Comme une personne tombée malade de ses excès et qui, un peu tard, les regrettant, dans une sorte de négociatio­n avec les dieux, se promet de changer radicaleme­nt, les crises ont cela de positif – quel qu’en soit le coût – qu’en une nanosecond­e elles nous ramènent à l’essentiel. Elles nous font comprendre, instantané­ment, ce qui est important et ce qui est dérisoire. Ce qui doit être au centre de nos vies et ce qui est à laisser de côté. Depuis trois semaines, il n’y a qu’à ouvrir sa fenêtre à 20 heures, où que l’on se trouve, pour entendre l’affirmatio­n d’une vérité redécouver­te. Toutes celles et ceux qui nous étaient presque invisibles – en tout cas indifféren­ts – depuis des décennies parce qu’ils ne participai­ent pas à la course aux biens matériels sont soudain les héros d’une nation tout entière, ébahie par leur dévouement.
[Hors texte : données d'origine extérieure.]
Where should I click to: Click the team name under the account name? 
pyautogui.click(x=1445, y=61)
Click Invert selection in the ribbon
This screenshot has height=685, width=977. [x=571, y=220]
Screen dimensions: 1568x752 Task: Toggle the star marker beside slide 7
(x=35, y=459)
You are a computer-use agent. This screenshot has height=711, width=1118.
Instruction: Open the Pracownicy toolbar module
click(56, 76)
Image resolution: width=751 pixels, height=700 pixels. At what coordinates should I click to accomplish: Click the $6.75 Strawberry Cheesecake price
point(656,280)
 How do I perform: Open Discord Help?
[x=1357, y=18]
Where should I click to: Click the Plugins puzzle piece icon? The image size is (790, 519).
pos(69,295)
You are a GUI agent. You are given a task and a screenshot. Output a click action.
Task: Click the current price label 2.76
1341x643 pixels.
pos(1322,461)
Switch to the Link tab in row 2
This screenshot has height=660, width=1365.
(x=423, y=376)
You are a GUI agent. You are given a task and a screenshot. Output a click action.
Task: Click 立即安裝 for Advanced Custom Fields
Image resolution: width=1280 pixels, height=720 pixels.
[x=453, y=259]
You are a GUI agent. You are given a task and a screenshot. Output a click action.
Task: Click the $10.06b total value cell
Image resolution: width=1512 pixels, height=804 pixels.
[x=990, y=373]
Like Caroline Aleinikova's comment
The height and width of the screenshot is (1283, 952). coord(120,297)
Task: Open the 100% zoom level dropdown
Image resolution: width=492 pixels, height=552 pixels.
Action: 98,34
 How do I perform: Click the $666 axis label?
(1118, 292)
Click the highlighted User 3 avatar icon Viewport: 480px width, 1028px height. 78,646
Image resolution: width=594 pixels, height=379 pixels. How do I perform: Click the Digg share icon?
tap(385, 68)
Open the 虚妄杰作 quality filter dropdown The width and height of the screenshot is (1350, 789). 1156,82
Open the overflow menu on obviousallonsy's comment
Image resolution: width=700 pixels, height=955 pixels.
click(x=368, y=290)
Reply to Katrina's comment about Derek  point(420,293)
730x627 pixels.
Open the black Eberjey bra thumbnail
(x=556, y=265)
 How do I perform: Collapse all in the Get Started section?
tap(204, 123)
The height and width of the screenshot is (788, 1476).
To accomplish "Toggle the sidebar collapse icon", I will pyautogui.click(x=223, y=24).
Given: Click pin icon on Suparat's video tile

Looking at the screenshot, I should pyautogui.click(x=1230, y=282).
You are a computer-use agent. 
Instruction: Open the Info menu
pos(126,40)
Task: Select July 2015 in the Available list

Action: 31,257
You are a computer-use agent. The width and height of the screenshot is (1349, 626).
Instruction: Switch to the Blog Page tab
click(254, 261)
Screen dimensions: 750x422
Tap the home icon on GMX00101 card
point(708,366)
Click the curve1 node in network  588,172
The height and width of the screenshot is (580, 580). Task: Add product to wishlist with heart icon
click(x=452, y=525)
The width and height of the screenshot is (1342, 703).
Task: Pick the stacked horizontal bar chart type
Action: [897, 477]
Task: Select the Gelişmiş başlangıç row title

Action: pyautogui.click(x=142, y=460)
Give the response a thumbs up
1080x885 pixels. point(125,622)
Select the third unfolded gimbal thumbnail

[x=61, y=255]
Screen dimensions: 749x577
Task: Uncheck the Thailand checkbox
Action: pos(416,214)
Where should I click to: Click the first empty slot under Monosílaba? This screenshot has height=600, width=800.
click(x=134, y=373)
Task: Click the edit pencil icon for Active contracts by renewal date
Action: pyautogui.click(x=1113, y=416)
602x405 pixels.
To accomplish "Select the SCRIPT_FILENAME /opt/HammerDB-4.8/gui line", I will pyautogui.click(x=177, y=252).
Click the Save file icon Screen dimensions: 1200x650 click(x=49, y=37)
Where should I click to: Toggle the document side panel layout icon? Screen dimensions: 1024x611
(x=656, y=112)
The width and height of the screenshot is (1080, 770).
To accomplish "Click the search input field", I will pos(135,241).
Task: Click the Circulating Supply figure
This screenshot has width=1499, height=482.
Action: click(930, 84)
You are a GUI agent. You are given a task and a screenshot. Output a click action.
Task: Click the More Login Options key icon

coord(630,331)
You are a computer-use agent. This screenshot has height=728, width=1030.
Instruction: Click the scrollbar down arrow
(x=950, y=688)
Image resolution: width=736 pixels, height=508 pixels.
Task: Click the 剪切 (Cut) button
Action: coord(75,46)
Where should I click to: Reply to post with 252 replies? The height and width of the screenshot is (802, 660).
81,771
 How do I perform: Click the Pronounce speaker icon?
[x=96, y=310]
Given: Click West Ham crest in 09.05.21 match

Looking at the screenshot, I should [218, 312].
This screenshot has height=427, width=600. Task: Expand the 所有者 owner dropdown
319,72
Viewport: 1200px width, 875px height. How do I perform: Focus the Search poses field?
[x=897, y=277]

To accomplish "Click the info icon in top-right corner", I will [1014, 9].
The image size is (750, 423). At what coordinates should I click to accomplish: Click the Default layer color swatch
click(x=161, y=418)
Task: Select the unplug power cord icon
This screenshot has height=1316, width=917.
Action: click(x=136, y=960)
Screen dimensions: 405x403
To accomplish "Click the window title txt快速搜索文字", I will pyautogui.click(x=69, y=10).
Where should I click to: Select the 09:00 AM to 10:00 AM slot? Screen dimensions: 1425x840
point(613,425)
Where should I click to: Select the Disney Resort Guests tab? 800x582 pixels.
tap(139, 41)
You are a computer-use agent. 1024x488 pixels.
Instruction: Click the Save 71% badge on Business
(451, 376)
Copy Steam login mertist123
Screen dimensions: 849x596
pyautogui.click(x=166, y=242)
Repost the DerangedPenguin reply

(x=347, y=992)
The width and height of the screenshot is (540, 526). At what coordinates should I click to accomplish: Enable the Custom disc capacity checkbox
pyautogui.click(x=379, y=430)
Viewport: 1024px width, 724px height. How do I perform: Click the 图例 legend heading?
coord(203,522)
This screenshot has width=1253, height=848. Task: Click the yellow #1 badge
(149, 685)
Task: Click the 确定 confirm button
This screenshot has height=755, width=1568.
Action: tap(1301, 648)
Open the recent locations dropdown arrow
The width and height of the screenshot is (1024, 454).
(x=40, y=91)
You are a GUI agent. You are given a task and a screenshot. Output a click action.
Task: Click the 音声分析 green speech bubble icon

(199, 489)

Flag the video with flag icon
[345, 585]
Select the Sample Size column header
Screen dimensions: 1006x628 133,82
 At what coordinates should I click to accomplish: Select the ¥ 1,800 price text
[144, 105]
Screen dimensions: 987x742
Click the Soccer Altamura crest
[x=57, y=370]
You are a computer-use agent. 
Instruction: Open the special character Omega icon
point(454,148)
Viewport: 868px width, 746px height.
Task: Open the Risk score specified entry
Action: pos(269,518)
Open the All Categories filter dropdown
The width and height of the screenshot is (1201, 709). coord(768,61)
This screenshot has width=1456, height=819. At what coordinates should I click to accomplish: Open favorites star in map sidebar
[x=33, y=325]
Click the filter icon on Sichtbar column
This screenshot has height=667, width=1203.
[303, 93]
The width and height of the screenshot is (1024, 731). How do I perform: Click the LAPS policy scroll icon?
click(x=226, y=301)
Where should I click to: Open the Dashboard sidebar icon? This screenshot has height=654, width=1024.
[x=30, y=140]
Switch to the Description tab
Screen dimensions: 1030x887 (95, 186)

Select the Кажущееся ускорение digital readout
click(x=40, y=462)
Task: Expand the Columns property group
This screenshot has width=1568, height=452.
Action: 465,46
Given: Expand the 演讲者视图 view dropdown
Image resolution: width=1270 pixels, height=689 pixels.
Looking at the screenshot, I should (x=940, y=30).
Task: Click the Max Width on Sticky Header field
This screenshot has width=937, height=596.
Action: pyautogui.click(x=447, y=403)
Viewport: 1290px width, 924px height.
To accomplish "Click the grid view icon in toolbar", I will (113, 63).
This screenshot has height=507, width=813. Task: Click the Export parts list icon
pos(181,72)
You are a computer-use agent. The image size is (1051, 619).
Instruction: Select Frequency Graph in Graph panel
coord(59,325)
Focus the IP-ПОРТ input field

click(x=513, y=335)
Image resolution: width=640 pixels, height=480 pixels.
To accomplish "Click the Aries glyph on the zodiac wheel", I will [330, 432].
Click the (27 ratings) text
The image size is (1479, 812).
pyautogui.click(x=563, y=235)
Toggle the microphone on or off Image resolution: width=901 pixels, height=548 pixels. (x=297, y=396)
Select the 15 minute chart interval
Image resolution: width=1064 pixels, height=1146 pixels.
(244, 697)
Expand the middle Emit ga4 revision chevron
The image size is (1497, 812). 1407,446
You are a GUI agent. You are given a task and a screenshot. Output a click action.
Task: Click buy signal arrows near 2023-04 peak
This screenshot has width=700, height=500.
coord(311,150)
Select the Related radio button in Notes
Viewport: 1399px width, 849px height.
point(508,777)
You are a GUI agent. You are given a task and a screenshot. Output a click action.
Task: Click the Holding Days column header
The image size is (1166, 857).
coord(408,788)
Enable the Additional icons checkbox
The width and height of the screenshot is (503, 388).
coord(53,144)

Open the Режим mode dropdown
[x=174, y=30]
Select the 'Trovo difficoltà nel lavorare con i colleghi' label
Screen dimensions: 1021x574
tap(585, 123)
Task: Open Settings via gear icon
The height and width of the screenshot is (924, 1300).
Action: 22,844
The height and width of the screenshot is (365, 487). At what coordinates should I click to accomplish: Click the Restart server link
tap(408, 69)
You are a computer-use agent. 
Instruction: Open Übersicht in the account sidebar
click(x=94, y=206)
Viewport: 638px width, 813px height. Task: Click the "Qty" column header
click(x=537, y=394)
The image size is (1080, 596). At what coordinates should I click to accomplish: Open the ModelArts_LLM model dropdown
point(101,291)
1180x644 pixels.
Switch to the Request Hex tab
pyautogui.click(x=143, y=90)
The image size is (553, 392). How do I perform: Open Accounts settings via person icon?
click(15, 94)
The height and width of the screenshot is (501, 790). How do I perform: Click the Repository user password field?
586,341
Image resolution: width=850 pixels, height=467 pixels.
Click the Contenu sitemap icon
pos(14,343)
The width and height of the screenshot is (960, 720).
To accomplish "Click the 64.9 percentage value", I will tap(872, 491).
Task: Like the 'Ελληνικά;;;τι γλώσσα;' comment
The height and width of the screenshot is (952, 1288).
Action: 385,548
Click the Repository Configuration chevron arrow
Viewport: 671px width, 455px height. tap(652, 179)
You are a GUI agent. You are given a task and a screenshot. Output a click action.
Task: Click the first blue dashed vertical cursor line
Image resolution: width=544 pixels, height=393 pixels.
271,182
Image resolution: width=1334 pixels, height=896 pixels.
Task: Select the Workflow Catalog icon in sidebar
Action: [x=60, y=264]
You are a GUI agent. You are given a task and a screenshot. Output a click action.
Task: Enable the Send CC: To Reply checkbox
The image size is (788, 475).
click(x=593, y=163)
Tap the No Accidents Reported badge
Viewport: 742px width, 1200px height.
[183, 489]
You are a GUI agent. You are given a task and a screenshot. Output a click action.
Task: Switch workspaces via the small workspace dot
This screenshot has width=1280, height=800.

Avec le coronaviru­s, ce n’est pas seulement la gratitude, ce sentiment tombé en désuétude, que nous retrouvons – déjà un bienfait en soi –, mais la réalisatio­n que notre richesse n’est pas uniquement dans les bilans comptables et le PIB. Elle est d’abord dans la qualité des femmes et des hommes qui prennent soin de nous. « À notre naissance, nous étions connectés à notre mère, et nous avons survécu grâce aux soins que nous ont apportés nos parents. C’est ce soin qui nous a fait vivre », écrit le rabbin Michael Lerner. Et, aujourd’hui, ce sont le dévouement et l’abnégation des infirmière­s, des médecins, de tout le personnel soignant dans son ensemble, qui nous font prendre conscience de leur importance. Traiter le monde et les êtres humains comme des ressources à exploiter nous a amenés au bord du précipice où nous nous trouvons désormais. Si nous continuons à tolérer cette façon de penser, ce n’est pas parce que nous pensons que tout va bien dans la société, mais parce que nous pensons que nous sommes sans pouvoir pour changer les choses. Cette crise, qui est aussi écologique – et spirituell­e – que médicale, pourrait être une formidable occasion de modifier notre façon d’être. Et de traiter, comme ils nous traitent pendant ces semaines de crise, toutes celles et tous ceux qui prennent soin de nous. Prenons l’engagement que nous ne l’oublierons pas lorsque nous pourrons à nouveau sortir de chez nous sans peur.